__Records shown__.

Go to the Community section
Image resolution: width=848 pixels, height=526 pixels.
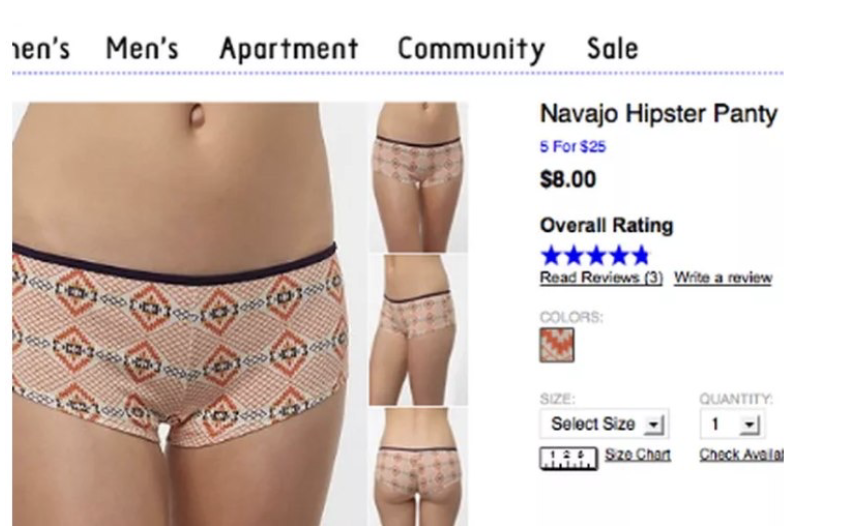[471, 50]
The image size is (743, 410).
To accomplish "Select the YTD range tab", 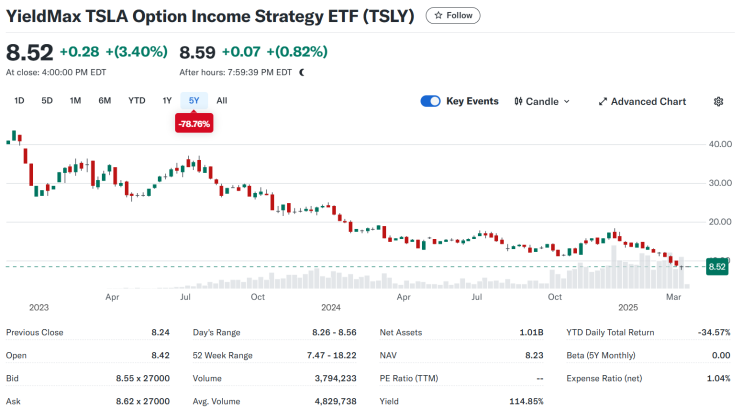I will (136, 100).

* * *

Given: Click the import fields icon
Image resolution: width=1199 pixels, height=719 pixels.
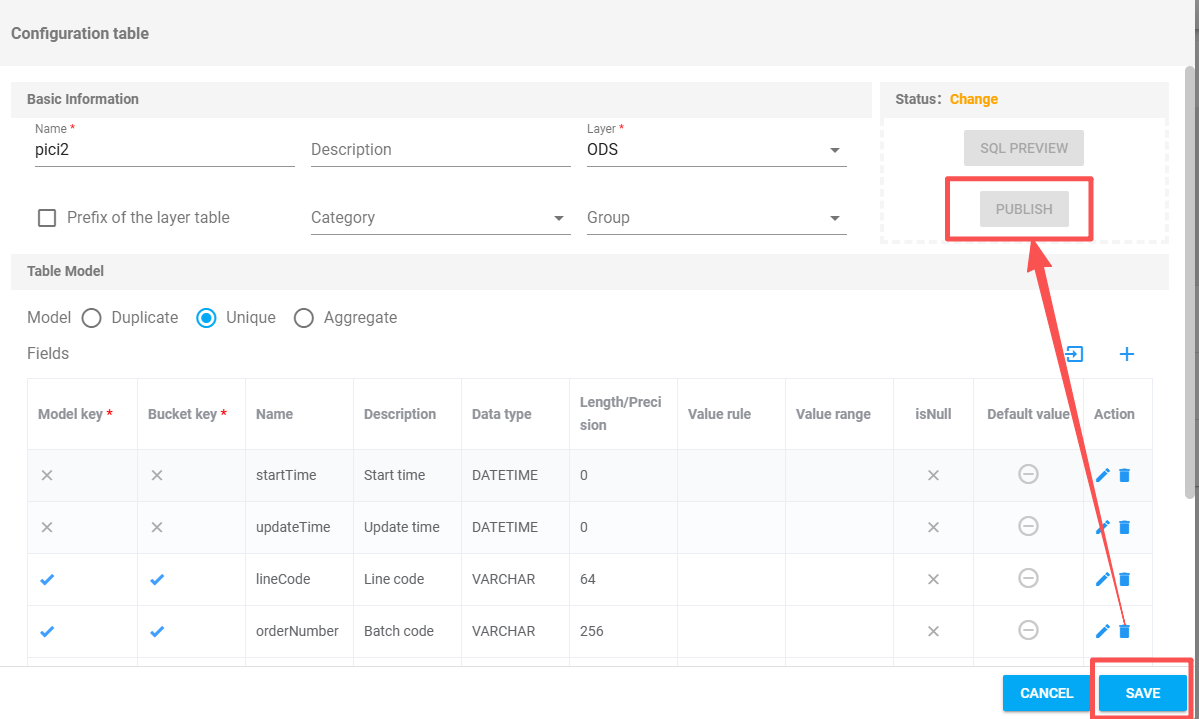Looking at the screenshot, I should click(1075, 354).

==

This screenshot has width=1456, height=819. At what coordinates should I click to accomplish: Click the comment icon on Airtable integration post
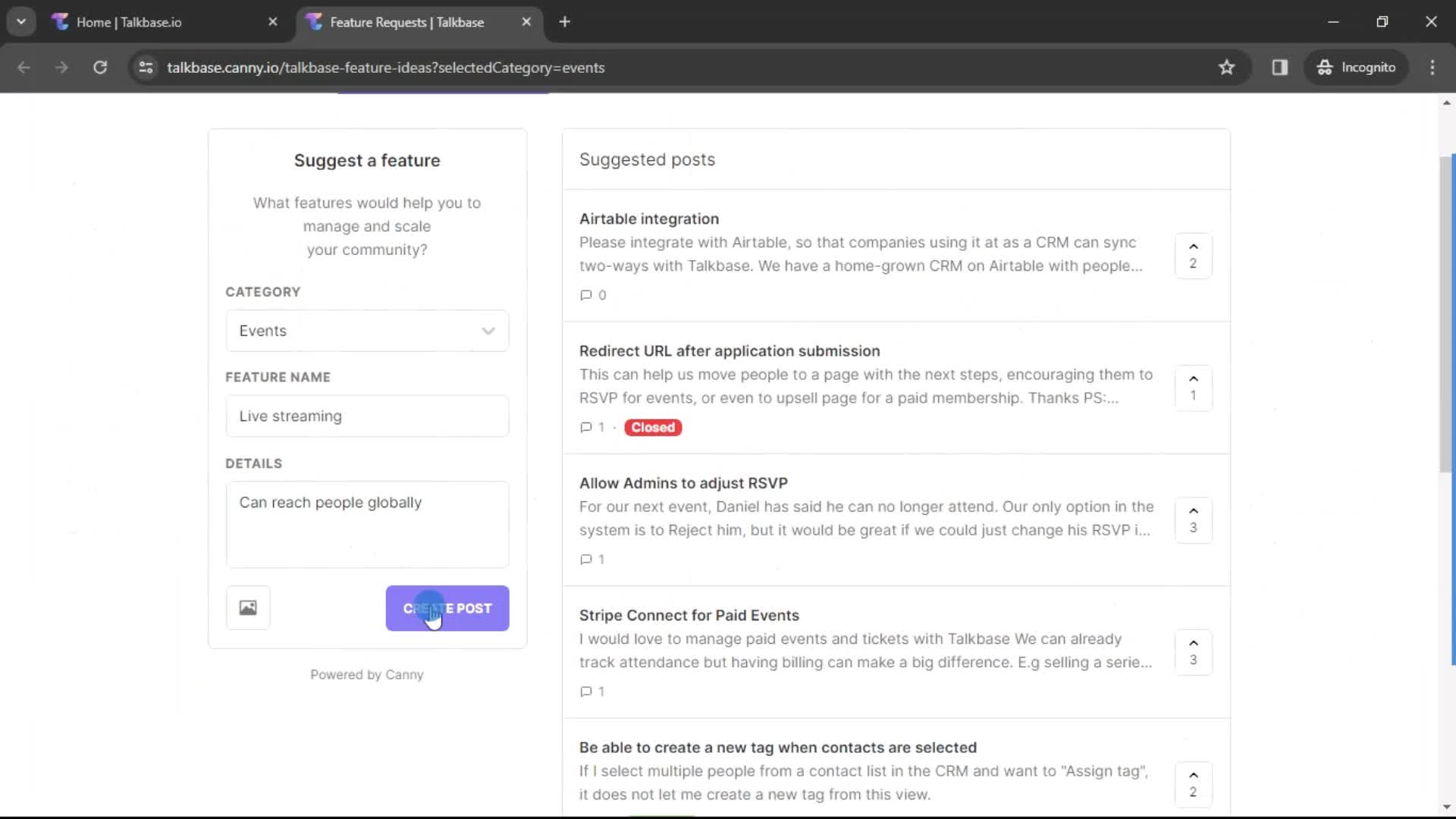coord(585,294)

__What is asked__. Rewrite the stretch from the line containing "This screenshot has" through the line containing "coord(585,294)", requests included. Scale each click coordinate in the answers by 0.35, rounding to whole numbers with halves rounded up, and leave out the pictures.

__Result__.
This screenshot has width=1456, height=819. At what coordinates should I click to accomplish: Click the comment icon on Airtable integration post
coord(205,103)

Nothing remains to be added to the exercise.